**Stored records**
····················

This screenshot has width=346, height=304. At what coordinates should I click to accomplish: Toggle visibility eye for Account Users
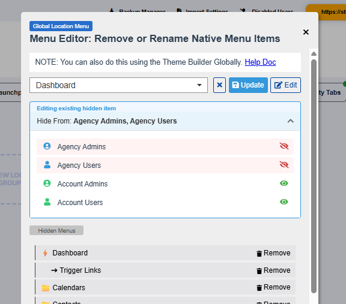tap(284, 202)
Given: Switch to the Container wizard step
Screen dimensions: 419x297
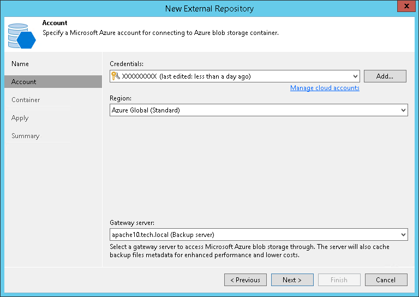Looking at the screenshot, I should tap(26, 100).
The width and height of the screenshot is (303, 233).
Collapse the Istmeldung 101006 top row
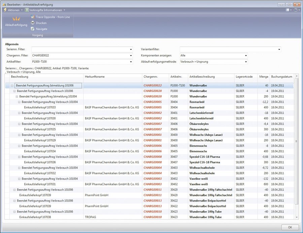[x=12, y=86]
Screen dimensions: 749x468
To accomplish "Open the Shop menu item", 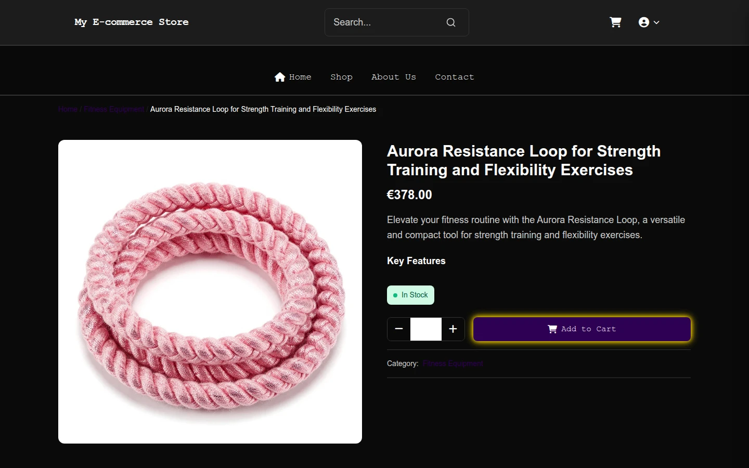I will (x=341, y=77).
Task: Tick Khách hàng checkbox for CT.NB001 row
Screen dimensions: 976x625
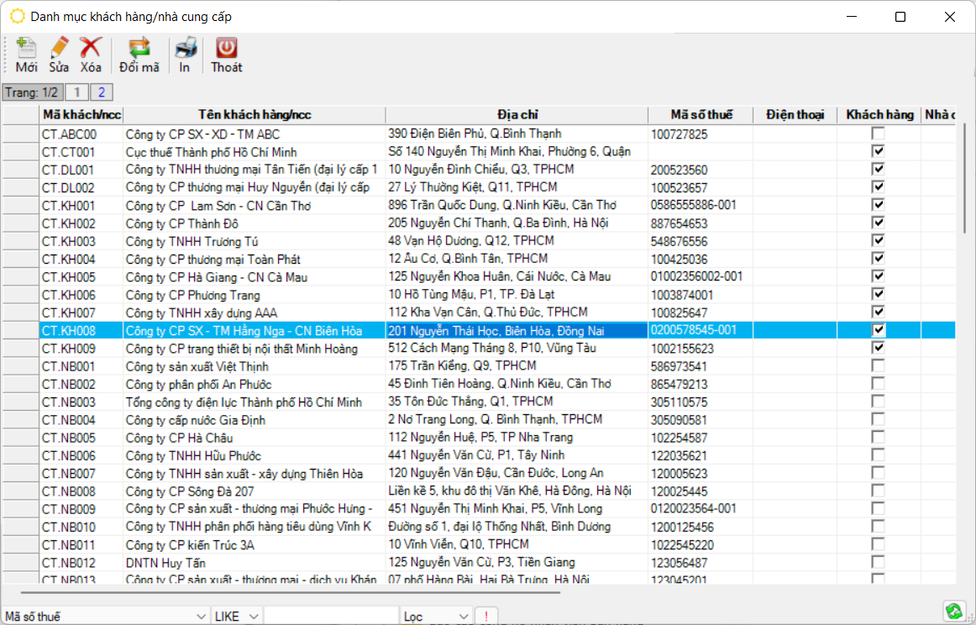Action: point(878,366)
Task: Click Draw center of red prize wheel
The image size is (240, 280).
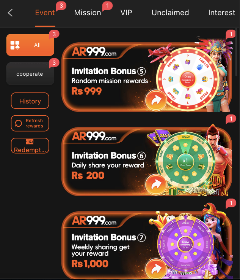Action: (188, 79)
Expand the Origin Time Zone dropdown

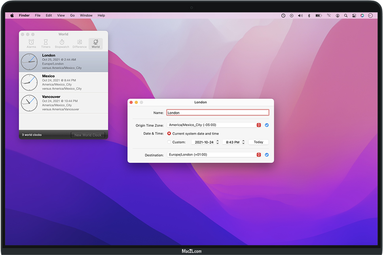259,125
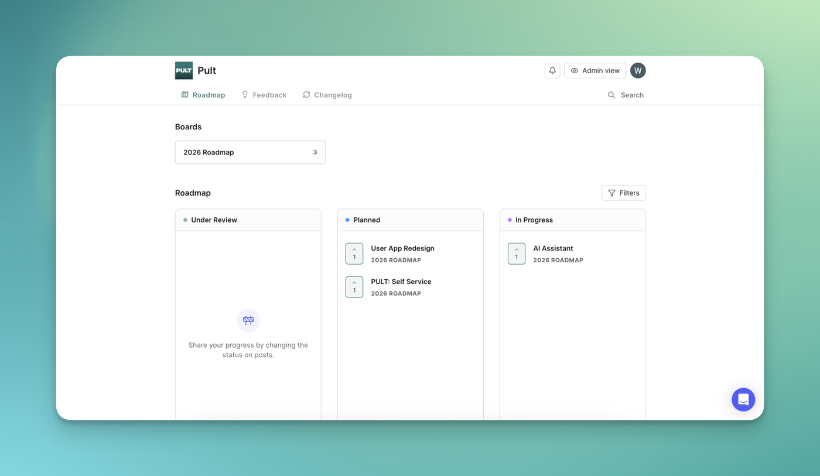Image resolution: width=820 pixels, height=476 pixels.
Task: Open the Filters dropdown
Action: pyautogui.click(x=623, y=193)
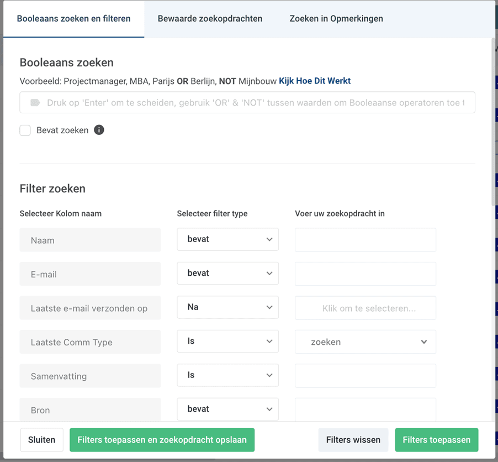Click the 'Klik om te selecteren' date field
The image size is (498, 462).
tap(365, 308)
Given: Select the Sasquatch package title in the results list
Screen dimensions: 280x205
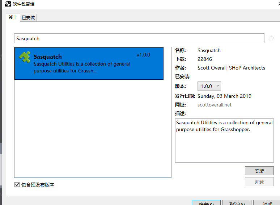Looking at the screenshot, I should point(47,57).

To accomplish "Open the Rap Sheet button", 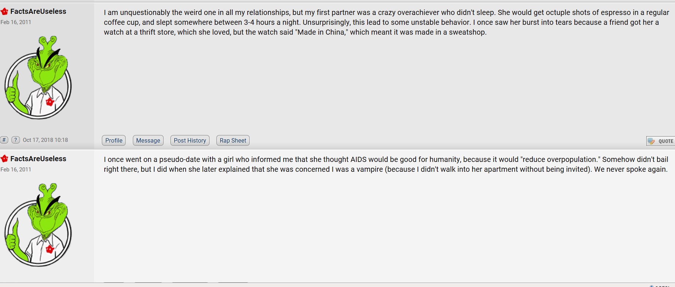I will 233,140.
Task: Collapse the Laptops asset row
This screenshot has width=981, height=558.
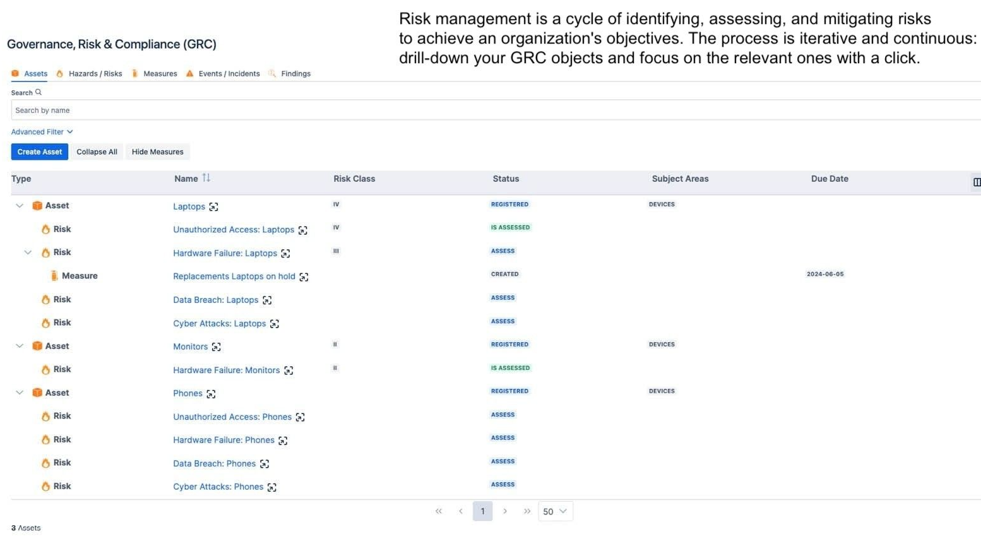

····················

**WORK INSTRUCTION**
Would you copy each line of the records that contains "Given"?

**EXERCISE RESULT**
Given: Switch to the Container wizard step
Given: Select the Sasquatch package title in the results list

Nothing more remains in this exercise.